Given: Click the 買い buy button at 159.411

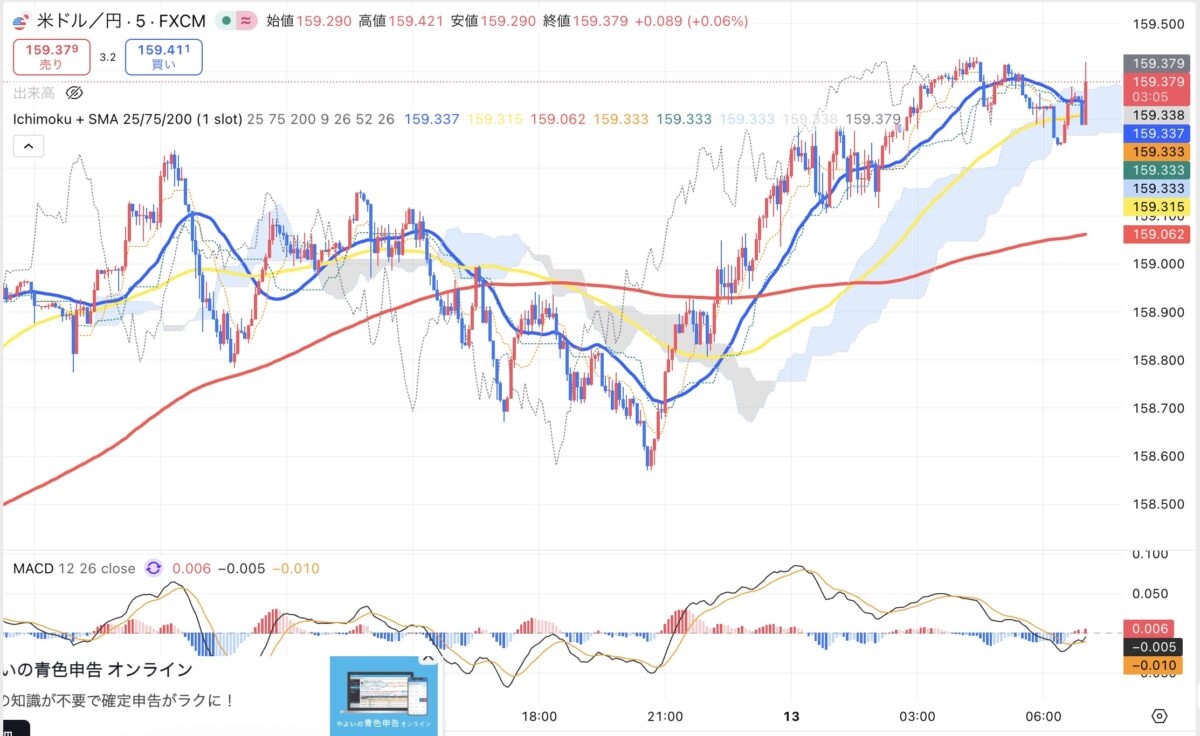Looking at the screenshot, I should tap(163, 57).
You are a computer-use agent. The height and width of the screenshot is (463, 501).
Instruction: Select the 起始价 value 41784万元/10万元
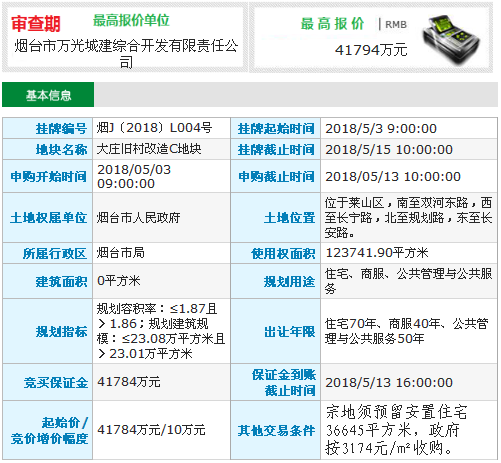point(151,430)
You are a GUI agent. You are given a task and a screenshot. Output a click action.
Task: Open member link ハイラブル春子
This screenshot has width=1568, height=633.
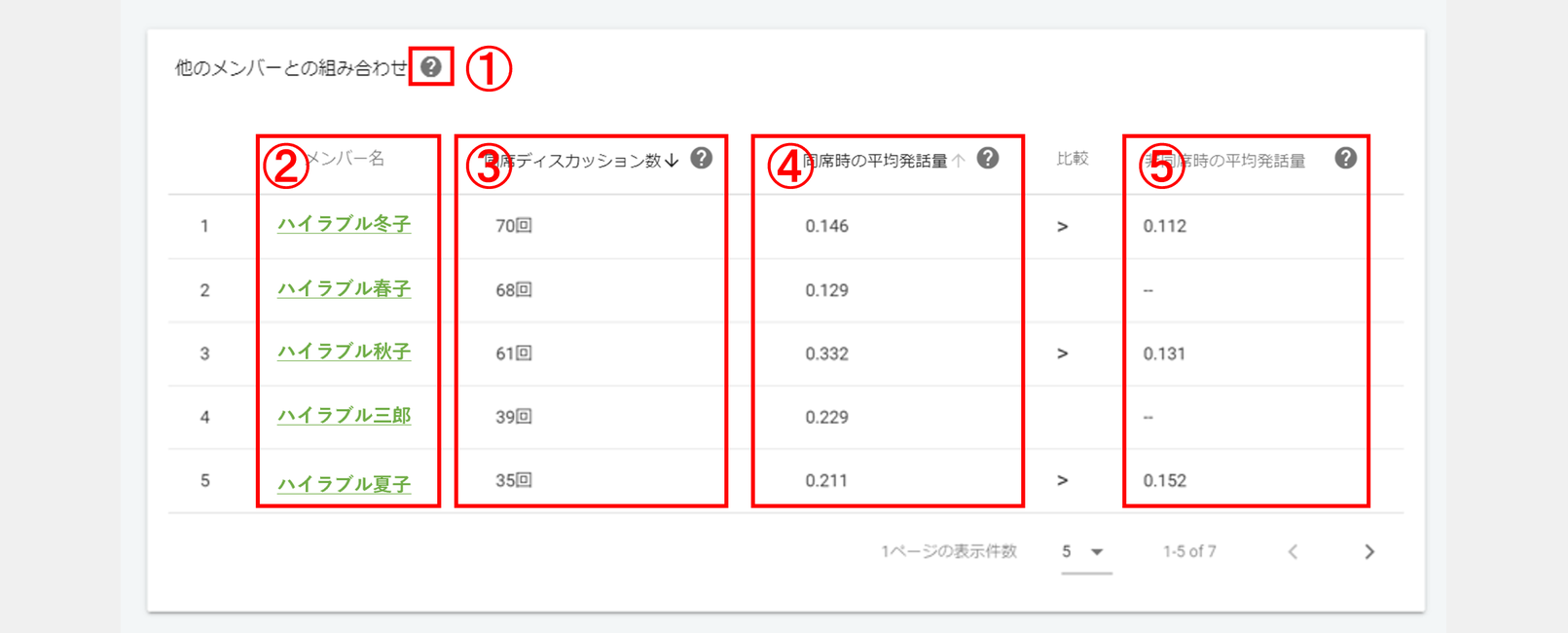click(x=344, y=289)
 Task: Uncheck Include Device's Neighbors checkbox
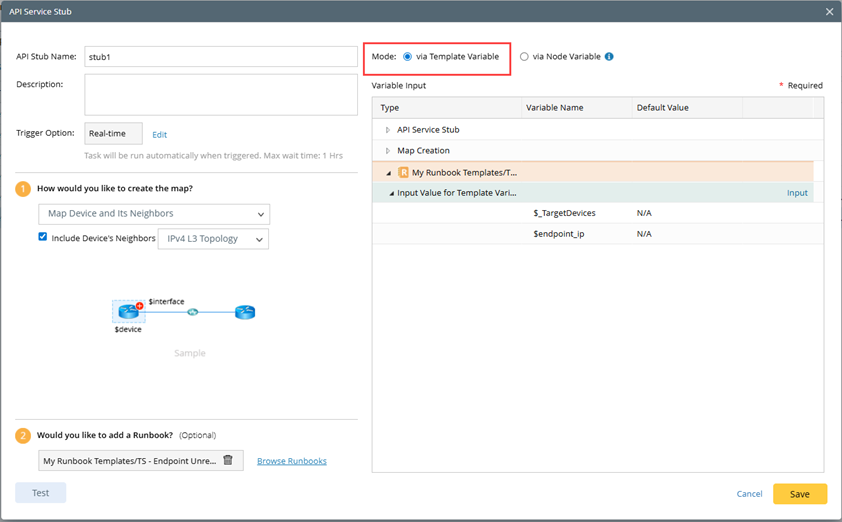coord(43,237)
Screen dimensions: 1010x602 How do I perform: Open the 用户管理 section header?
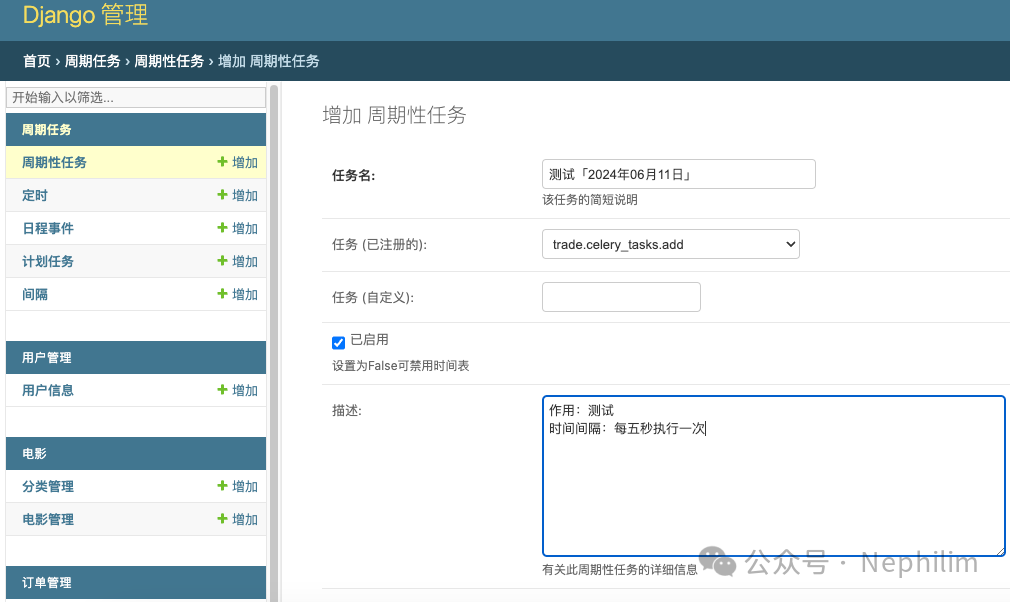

→ Problem
Here the records must be restated exactly, minus any images.

→ Your solution
Given: Click the 買い buy button at 159.411

Looking at the screenshot, I should tap(163, 57).
You are a computer-use agent. The height and width of the screenshot is (463, 501).
Instruction: Select the 起始价 value 41784万元/10万元
point(151,430)
You are a GUI agent. You are given a task and a screenshot. Output a click action.
Task: Open member link ハイラブル春子
This screenshot has width=1568, height=633.
click(x=344, y=289)
 Task: Uncheck Include Device's Neighbors checkbox
coord(43,237)
Screen dimensions: 1010x602 How do I perform: Open the 用户管理 section header?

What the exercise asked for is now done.